“Austerity” in America

by Mark on November 1, 2014 · 2 comments

Paul Krugman and many others on the left have claimed that “austerity” policies are the reason for the stagnant recovery from the recession that occurred from December 2007 through June 2009. One can only wonder how they can be so delusional as to call U.S. fiscal policy “austerity.”

You keep using that word. I do not think it means what you think it means.
– Inigo Montoya (The Princess Bride)

The term “austerity” conjures up ideas of being frugal, doing with less, and spending little, which is a far cry from what happened in the U.S. (and globally). You wouldn’t know it from listening to Krugman and Democrats repeatedly and hysterically criticize Republicans for opposing more spending increases, but the truth is that spending skyrocketed. The chart below shows what happened to total federal, state, and local government spending beginning with the recession in 2007.


Is this what is supposed to pass for “austerity”? I can only imagine what it would take to instead warrant the term “profligate”!

Keep in mind that what looks like a sharp decrease in government spending in recent years was only relative to the size of the economy. As you can see below, absolute spending was relatively flat and is much higher than before the recession.


Spending didn’t decrease so much as the size of the economy began to catch up with the massive increase in spending that had occurred. To put the current level of spending in better perspective, let’s go back a little further.


Even after the recent (relative) decrease in total government spending, it is still higher than pretty much every year in peacetime in this country’s history. That’s austerity?
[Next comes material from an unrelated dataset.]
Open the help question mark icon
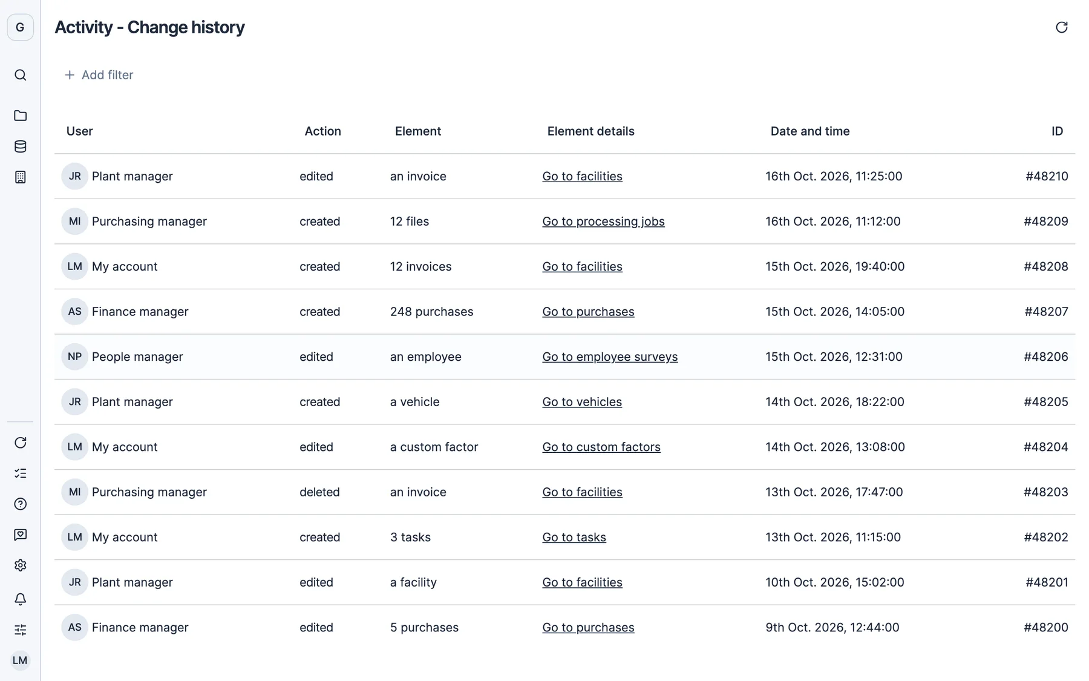The height and width of the screenshot is (681, 1089). (20, 504)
Spending is also much higher than during the New Deal that Democrats & other Keynesians would have us believe began to lift us out of the Great Depression. Interestingly, pretty much all of the growth in government spending occurred before FDR even took office in March 1933.


The surge in spending actually occurred from 1929 to 1933. Coincidentally, the extremely sharp recession that began the Great Depression occurred from August 1929 through March 1933.

Another interesting fact is that there was a very sharp recession from January 1920 through July 1921. Governments responded by slashing spending, and we subsequently entered the Roaring 20s. We recovered from a sharp contraction through a policy of true austerity. Democrats/Keynesians are very careful to ignore these facts because they both contradict the idea that the best way to recover from a sharp contraction is by increasing government spending massively.

What about deficits? Again, there is nothing “austere” about our budget deficits. I didn’t have access to state and local budget deficit numbers (which have obviously been high), but look at the massive federal deficits we began to run.


The ludicrous claim of “austerity” becomes even more absurd when we go back farther.


Except for World War I and World War II, we haven’t come close to running such massive deficits before. Austerity? Really?


Will we be fooled again?

The repeated failure of massive spending increases to stimulate the economy throughout history and around the world hasn’t dissuaded Keynesians from their delusional thinking. In fact, I have noticed a surge in articles by Keynesians doubling down on their flawed theories and insisting that “austerity” is the problem.

Get ready for a renewed War on Common Sense.

{ 2 comments… read them below or add one }

1 Ronald Brak February 7, 2015 at 12:12 pm

If you put Government Expenditures per Capita on the y axis instead of percent GDP you will see what people are talking about when they use the term austerity.


2 Mark February 7, 2015 at 2:19 pm

Ronald, government expenditures per capita just further proves my point.

See this post:

Per capita federal spending (in inflation-adjusted, constant FY 2009 dollars) increased from about $7,963 in FY 2000 to about $10,577 in FY 2014. Now, you could *try* to argue that $10,577 is austerity because it is down from a high of $11,548 in FY 2009, but this is absurd. The $10,577 per capita is still 13% higher than the pre-recession FY 2007 spending of $9,383, and it is still 33% higher than FY 2000.

And remember that this is all in inflation-adjusted terms.